■ **Work instructions**: Look through the records below for the line with "Computing [menuitem] (185, 55)". Return that line and each one after it up to and including the line with "Phones (260, 2422)", exactly.

————————

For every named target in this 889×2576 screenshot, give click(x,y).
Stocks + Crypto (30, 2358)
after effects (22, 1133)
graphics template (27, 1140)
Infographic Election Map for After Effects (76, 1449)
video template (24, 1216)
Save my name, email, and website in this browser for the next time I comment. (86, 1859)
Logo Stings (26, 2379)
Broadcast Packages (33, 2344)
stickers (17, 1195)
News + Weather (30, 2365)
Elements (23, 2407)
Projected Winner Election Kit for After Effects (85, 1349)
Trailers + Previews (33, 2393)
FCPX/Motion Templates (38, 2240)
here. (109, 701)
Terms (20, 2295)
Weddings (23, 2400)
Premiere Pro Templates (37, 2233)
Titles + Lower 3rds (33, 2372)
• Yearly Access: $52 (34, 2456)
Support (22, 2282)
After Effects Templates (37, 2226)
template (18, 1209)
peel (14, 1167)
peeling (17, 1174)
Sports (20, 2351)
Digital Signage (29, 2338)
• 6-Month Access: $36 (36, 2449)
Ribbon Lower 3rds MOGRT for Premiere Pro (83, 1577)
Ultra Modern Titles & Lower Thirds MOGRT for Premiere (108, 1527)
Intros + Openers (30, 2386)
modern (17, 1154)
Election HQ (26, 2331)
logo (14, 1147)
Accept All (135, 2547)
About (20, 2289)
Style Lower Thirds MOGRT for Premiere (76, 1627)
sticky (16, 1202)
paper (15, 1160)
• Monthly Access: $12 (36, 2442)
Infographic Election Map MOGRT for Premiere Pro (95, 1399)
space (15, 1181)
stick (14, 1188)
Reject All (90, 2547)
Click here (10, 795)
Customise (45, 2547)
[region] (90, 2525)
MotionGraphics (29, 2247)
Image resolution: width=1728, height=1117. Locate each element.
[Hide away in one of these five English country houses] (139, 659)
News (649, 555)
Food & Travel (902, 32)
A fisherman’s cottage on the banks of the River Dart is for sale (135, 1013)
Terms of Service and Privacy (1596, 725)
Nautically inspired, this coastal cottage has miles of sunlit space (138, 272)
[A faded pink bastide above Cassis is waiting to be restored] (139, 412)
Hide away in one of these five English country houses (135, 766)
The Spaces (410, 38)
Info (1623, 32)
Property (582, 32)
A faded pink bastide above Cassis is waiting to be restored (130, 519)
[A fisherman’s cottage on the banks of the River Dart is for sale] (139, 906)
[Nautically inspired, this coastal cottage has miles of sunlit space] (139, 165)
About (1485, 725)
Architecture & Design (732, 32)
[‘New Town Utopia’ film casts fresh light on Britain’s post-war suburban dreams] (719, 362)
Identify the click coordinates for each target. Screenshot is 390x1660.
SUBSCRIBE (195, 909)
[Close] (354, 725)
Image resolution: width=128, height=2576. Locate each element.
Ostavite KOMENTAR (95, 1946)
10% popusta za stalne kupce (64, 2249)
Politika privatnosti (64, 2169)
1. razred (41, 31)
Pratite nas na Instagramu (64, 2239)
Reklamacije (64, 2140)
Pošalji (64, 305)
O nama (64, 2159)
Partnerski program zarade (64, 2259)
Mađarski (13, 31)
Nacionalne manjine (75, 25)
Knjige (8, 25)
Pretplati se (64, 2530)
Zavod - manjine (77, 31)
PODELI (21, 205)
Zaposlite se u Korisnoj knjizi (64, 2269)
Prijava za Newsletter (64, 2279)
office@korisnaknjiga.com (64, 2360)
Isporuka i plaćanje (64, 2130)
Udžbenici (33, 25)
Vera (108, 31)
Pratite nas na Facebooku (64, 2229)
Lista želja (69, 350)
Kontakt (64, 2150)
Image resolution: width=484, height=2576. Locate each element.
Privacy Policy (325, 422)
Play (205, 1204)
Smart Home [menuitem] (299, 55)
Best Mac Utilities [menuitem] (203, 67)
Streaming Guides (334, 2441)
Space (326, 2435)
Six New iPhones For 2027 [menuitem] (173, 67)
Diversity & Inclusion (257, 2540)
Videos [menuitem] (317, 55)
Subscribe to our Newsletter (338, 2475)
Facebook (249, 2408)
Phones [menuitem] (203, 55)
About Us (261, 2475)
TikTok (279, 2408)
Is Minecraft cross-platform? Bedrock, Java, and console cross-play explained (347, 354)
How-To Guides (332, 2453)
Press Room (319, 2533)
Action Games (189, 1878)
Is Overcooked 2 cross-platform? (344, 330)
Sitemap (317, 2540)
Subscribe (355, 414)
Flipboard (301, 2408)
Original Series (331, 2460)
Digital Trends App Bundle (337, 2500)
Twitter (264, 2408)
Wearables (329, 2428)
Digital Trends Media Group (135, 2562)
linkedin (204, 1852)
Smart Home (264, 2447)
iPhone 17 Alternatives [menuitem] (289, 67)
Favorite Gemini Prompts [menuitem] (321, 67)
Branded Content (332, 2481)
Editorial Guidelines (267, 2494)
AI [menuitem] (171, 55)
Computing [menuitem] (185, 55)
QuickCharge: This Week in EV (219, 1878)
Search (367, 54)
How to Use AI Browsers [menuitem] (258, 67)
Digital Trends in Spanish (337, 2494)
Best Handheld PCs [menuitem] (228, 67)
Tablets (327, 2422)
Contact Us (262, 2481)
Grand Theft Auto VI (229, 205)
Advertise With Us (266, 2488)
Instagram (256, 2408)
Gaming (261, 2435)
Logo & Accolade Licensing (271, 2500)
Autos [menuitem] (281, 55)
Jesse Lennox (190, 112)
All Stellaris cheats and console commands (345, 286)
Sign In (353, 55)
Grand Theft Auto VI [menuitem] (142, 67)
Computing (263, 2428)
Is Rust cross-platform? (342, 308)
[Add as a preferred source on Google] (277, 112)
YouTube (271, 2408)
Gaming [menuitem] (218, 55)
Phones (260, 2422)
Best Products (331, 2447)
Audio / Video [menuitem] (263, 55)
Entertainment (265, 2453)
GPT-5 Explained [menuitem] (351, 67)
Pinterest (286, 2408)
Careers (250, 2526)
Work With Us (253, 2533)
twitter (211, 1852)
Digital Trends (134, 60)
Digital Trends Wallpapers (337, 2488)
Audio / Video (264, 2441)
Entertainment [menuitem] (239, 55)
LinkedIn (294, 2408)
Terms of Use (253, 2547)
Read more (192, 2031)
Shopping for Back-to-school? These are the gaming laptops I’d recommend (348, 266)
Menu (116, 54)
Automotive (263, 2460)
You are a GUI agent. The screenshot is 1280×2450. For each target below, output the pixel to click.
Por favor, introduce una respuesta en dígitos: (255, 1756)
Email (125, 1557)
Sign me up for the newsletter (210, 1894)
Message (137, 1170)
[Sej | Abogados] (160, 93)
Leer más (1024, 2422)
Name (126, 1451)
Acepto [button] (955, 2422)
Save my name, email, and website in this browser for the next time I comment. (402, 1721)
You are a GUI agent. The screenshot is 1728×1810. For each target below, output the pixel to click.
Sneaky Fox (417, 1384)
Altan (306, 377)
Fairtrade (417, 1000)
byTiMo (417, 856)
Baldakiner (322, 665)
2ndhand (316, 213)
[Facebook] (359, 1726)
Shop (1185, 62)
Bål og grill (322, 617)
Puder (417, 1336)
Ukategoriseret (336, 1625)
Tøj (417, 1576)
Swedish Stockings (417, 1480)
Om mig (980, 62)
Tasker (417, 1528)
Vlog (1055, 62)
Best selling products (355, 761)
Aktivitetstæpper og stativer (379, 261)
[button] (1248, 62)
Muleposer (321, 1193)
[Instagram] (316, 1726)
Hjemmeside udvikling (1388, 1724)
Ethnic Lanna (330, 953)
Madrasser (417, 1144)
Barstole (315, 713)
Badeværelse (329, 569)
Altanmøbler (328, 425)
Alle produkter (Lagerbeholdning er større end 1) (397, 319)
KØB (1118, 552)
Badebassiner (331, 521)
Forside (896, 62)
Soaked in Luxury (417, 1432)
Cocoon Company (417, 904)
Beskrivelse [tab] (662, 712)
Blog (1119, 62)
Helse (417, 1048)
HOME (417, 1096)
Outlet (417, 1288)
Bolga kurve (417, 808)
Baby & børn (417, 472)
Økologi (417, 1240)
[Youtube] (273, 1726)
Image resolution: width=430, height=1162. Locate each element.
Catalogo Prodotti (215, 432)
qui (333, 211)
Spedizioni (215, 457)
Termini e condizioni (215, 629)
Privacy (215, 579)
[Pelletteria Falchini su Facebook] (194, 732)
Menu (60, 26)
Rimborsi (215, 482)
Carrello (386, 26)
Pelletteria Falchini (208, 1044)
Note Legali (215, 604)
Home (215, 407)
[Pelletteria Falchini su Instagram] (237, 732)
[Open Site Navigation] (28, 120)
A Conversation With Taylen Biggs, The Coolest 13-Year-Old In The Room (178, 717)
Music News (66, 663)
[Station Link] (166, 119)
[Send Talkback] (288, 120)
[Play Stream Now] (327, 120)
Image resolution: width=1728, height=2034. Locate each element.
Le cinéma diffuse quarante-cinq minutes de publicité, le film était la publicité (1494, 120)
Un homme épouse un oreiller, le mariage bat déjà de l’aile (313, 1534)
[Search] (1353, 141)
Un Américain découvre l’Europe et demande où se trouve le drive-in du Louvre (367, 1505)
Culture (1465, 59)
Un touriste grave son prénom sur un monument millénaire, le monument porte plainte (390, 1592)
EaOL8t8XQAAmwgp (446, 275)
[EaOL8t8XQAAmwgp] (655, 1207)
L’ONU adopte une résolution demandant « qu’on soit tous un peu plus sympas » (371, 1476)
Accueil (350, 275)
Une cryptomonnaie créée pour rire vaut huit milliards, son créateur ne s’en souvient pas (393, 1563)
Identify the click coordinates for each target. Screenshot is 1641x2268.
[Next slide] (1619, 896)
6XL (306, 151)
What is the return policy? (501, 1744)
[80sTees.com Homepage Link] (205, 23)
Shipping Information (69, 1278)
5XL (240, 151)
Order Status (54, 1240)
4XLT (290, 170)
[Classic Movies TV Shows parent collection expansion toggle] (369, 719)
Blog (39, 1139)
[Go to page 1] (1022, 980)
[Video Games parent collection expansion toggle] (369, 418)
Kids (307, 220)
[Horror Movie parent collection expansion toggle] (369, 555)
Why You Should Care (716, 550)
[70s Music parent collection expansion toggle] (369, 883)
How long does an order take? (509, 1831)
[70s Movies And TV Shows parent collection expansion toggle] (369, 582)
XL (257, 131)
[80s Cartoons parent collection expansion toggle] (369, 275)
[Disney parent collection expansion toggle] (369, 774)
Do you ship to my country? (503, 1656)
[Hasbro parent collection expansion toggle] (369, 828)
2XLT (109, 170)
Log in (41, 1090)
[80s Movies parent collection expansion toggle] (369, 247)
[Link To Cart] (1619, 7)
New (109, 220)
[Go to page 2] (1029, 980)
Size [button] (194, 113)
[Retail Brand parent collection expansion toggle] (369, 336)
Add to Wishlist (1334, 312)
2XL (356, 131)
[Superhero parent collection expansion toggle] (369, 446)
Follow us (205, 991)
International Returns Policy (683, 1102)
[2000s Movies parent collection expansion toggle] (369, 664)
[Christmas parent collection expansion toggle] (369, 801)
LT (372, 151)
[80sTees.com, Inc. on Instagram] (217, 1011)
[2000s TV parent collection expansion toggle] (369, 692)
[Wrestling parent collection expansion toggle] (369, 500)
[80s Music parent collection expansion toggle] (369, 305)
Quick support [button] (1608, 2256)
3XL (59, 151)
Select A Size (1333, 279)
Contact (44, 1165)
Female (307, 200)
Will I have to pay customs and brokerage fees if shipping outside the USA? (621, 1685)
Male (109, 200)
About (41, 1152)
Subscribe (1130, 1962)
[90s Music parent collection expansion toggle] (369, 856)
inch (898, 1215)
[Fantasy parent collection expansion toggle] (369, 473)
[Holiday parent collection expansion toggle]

————————

■ **Result of this exercise**:
Computing [menuitem] (185, 55)
QuickCharge: This Week in EV (219, 1878)
Search (367, 54)
How to Use AI Browsers [menuitem] (258, 67)
Digital Trends in Spanish (337, 2494)
Best Handheld PCs [menuitem] (228, 67)
Tablets (327, 2422)
Contact Us (262, 2481)
Grand Theft Auto VI (229, 205)
Advertise With Us (266, 2488)
Instagram (256, 2408)
Gaming (261, 2435)
Logo & Accolade Licensing (271, 2500)
Autos [menuitem] (281, 55)
Jesse Lennox (190, 112)
All Stellaris cheats and console commands (345, 286)
Sign In (353, 55)
Grand Theft Auto VI [menuitem] (142, 67)
Computing (263, 2428)
Is Rust cross-platform? (342, 308)
[Add as a preferred source on Google] (277, 112)
YouTube (271, 2408)
Gaming [menuitem] (218, 55)
Phones (260, 2422)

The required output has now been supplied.